Full disclosure – I’ve spent the better part of the last few weeks reading and analyzing the latest move on CMS’ part to help control observation services – the invention of the Two Midnight Rule or TMR as I like to call it. For those of you who do not spend all your time analyzing regulations, the TMR is not really a bad idea since CMS is using it to try and reduce unnecessary hours and days in observation. On the surface, they are looking to help reduce the higher beneficiary co-pays, but they are also making their auditor’s lives easier and less costly to the Trust Fund. Getting folks on the right path in the first place is much more cost effective than chasing after them to pay attention later on.
CMS held an open call on September 26, 2013 to reiterate their intent of keeping the two midnight plan. During the call, they also announced their ‘Probe and Educate’ plan, which consists of MACs auditing only cases of less than two midnights between October 1 and December 31, 2013. There will be no RAC or MAC audits of two night stays during this time. However, the OIG, ZPIC, etc., can still review any claims they deem necessary during this period – including two midnight stays.
Rather than take you down the long and winding path of how observation services got out of control, I’ll focus on what TMR means and suggest a few things you can do to survive and thrive under this new requirement.
Between October 1 and December 31, 2013, CMS presumes that those admissions lasting two midnights are generally considered medically appropriate – as long as there is clinical documentation to support the care. Admissions lasting less than two midnights are not presumed to quality for inpatient status and will be paid under Medicare Part B. CMS auditors will continue their scrutiny of short stays of less than two midnights.
To many this seems a major shift in policy During the September 26 call, CMS reiterated several times they listened to beneficiaries, families, and providers regarding the over use of observation and increased costs. This concern resulted in the two midnight rule, which they admit is not perfect but is a step toward clarification of the somewhat confusing rules.
There are steps you can take to make this work in your behalf:
Track CMS patients just as closely as you follow your commercial patients. It’s important to note that time spent in your facility in the ED, OR, MRI, clinic, observation or any other outpatient diagnostic or therapeutic services does not ‘count’ toward the two midnight time requirement.
As soon as an outpatient study result(s) or condition is known, they must be shared STAT with the physician qualified to write an order to admit if necessary. The sooner the decision is made and the order written, the sooner the clock begins ticking toward the two midnight magical hour.
Educate your staff including clinicians on these changes. Make it a top down priority to focus on Medicare patients. Make sure everyone understand the importance of moving them through your process as quickly as possible.
I know I sound like the proverbial broken record, but pay attention to your CERT and PEPPER reports. These are perfect indicators of where your problems lie. Do not relegate these important tools only to your compliance officer. If you don’t already have one, create a team to review each report and make a plan on how to improve your processes around your documented problem areas. The largest third party payer in the world is creating these reports for your benefit – now is the time to use this data to help improve your rate of medically appropriate admissions.
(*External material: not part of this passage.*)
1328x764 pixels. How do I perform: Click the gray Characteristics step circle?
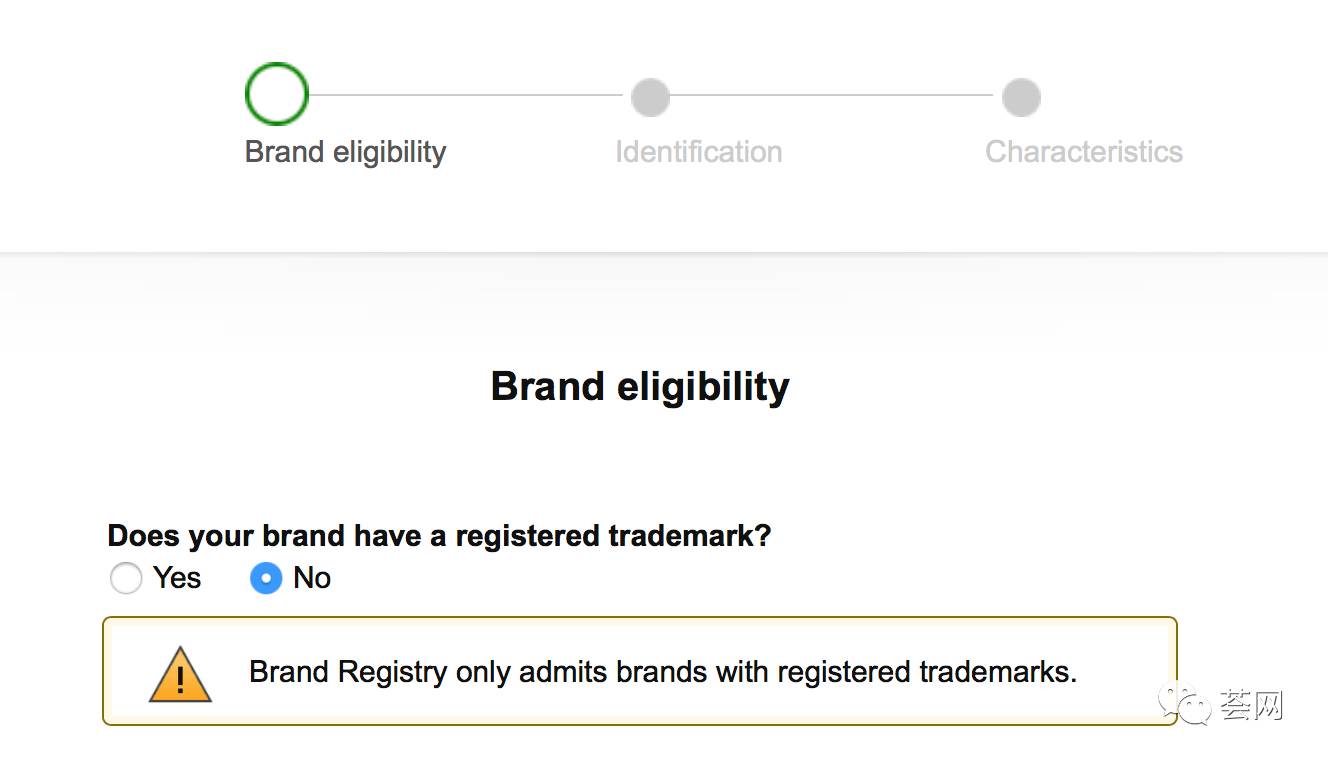(x=1021, y=97)
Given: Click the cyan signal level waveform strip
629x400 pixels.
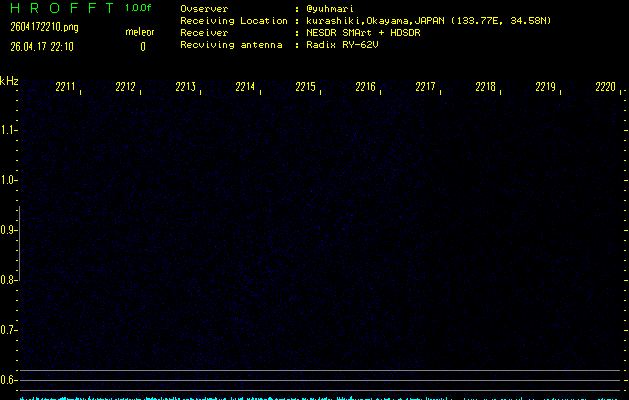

Undoubtedly, there will be cases that are admitted with the expectation of needing at least two midnights of inpatient care that subsequently do not meet that benchmark. Expect an audit in these instances. Make every effort to document the reasonable expectation of the patient’s need for the expected care. Be sure to completely document all unforeseen circumstances that resulted in a shorter stay. Consider working with your Clinical Documentation Improvement (CDI) team on what constitutes appropriate support. If you use an EHR, ask the vendor to work with your CDI professionals to be sure their requirements are met and can be added to the record template.
Since clinical documentation is more essential than ever to protect inpatient revenue, involve your Utilization Review nurses and compliance officer in addition to CDI. Create a training event for your clinical staff. Focus on expanded documentation requirements – especially in instances of patient transfers, discharges AMA or any other unforeseen events that result in a shorter than anticipated stay.
For more see the CMS Fact Sheet.
Carol Levine, Director of the Families and Health Care Project of the United Hospital Fund, has an excellent article on the history of observation for the United Hospital Fund.
Barbara Aubry is a Regulatory Analyst for 3M Health Information Systems.
I have received a question and want to add additional information to clarify the following statement:
“It’s important to note that time spent in your facility in the ED, OR, MRI, clinic, observation or any other outpatient diagnostic or therapeutic services does not ‘count’ toward the two midnight time requirement” for Part A billing purposes.
Even if the time spent in OBS contributes to the two midnight minimum for audit purposes, it is still billed as Part B. This also applies to the time spent in the ED or outpatient surgery. You may be able to create a stay that consists of two midnights, one in OBS/ED/surgery and the other as an inpatient following the written order to admit, but only one midnight can be billed to Part A. The remaining time and services will be considered outpatient and must be billed to Part B. This requires collection of appropriate co-pays.